The Riding School: A column about the people who teach us how to ride
There are students who like horses, and there are students who love/eat/sleep/breathe horses. Is it possible to accommodate both?
From The Riding Instructor:
I am, as, I think, all good riding instructors are, a bit of a horse fanatic. I’m in my forties with a barn full of horses and yet I still wanted to pet the carriage horses when I was in New York last week. I’ll read almost any book with a horse in it, fiction or non-fiction; my DVR is on permanent search for anything with “equestrian” anywhere in the title; more than once, I’ve almost been in a car accident because I was craning my head to see a horse or, even just the possibility of a horse, behind someone’s house. I truly wish they had “Horse Trivia” night at my nearby bar, because I would kick some a**. I love the smell of barn and would wear riding clothes pretty much all the time if my husband and “real job” co-workers wouldn’t object. (Bless his heart, my husband tries to be diplomatic when I ask his opinion on my new Ariat breeches: “It’s not you, exactly. I just don’t think those are really flattering on anyone… [quickly recovers] but for breeches, they’re pretty good.”) And I love to learn: I still take lessons, go to clinics, read books and articles, participate in bulletin boards. I was delighted this morning when my lunch break coincided with the last minute of Alison Springer’s beautiful Rolex dressage test, streaming live online into my classroom computer (high school student response, seeing this on coming in from lunch: “Watching horse videos online again, Miss?”)
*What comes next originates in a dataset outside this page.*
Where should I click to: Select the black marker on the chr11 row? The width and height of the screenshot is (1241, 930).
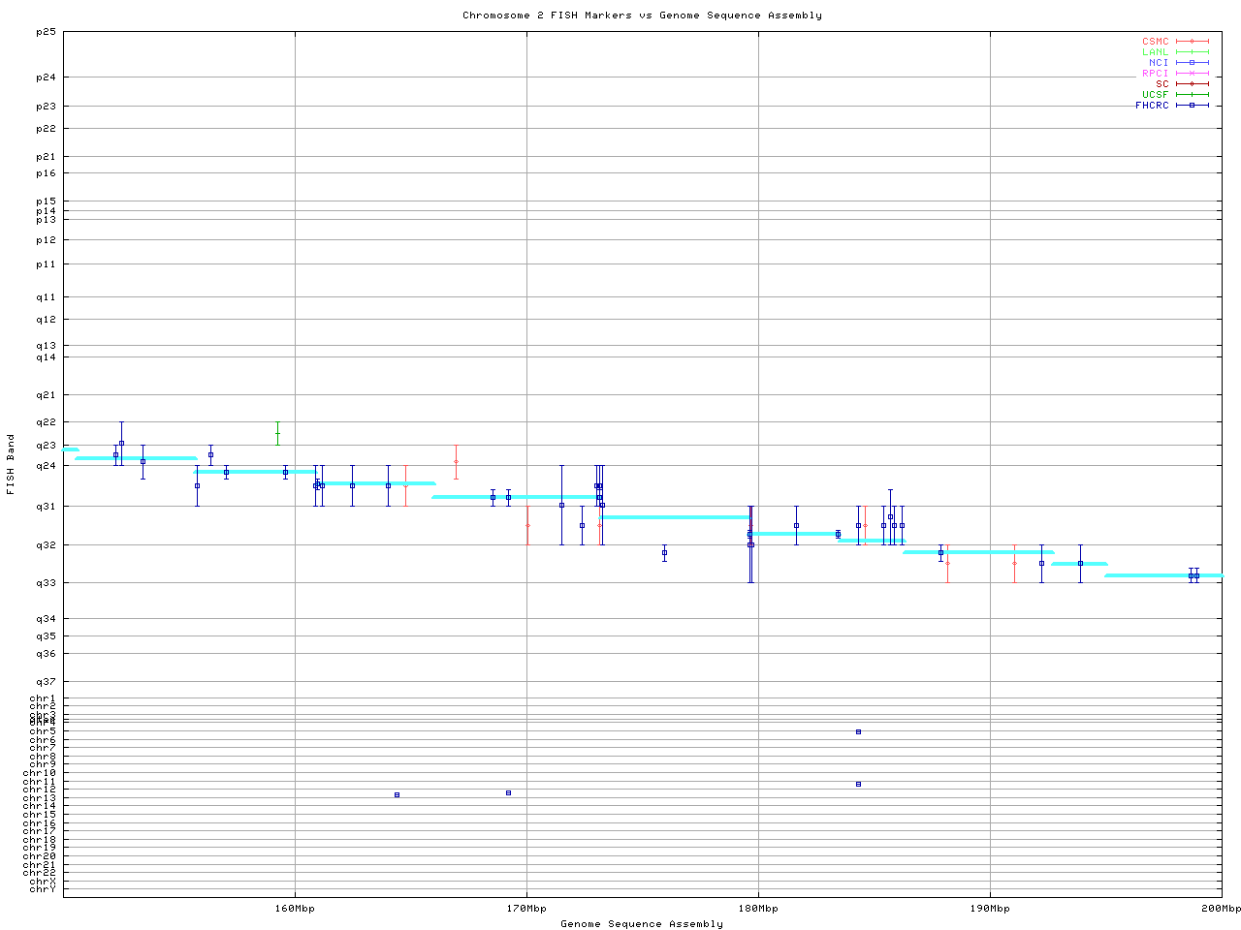(858, 784)
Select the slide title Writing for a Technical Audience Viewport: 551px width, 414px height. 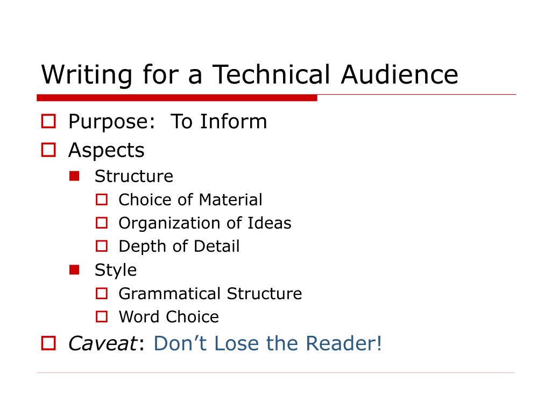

But my students, not always so much. Don’t get me wrong, I have plenty of super horse crazy kids and adults running around, feeding their obsession. While I sympathized for the parents whose daughter would hide somewhere in the barn when they came to pick her up, secretly, I was on her side. But the bread and butter of the riding school is the weekly lesson kid and they don’t universally adore all things horsey and desperately want to improve their skills so that someday, maybe someday, it could be them riding down centerline at Rolex (Can you tell I still have dreams?). Sure, they like horses. It’s fun to trot around, jump a crossrail. But they don’t understand the deep-seated desire to ensure that every shaving has been removed from the tail or the quest to be able to name every single part of the horse. And manure is gross. And riding without stirrups is hard.
This realization was difficult for me; most people become teachers because they passionately love their subject and the recognition that others don’t feel the same can be heartbreaking – just ask me how I felt when I realized other people didn’t love books the way I do. But I came to terms with it after taking guitar lessons with a terrific instructor. I felt about the guitar the way some of my students feel about riding: I wanted to learn to play, but it wasn’t what I wanted to do every moment of every day. He respected that and met me on my terms.
So when I’m working with my riding students, I differentiate instruction. I want everyone to get a good, solid foundation so that if, later in life, they discover Rolex dreams, they have some of the tools to get there. But I don’t expect all my students to have the drive and passion I do. I concentrate on keeping students in what education folks call “the zone of proximal development”: providing assistance and scaffolding necessary for a student to successfully complete a task she might not be able to figure out on her own. So for one student, the one who can’t wait to do more, I draw a figure 8 and have her ride it, giving advice as she goes – she’s got the passion to try again if it doesn’t go well, plus, she probably read about figure 8s in her pony books. For another, one who might give up if she didn’t get it right the first time, I demonstrate it on foot, then have her walk through it, then trot. I have them teach each other (“What are three things we could do if we get too close to another horse?”). And for everyone, I spend a lot of time emphasizing the life skills that riding fosters. All my students, even the five- and six-year-olds, know what “persistent” means and that I prize it. I will never forget listening to one of my little ones, engaged in a serious battle with Lightning about whether they were or were not going to trot on the rail, telling the pony, “You are being persistent, but I am more persistent than you are!” Even if that little girl gives up riding, she’s still learned something of value. Or maybe, like me, she’ll remain a little horse crazy.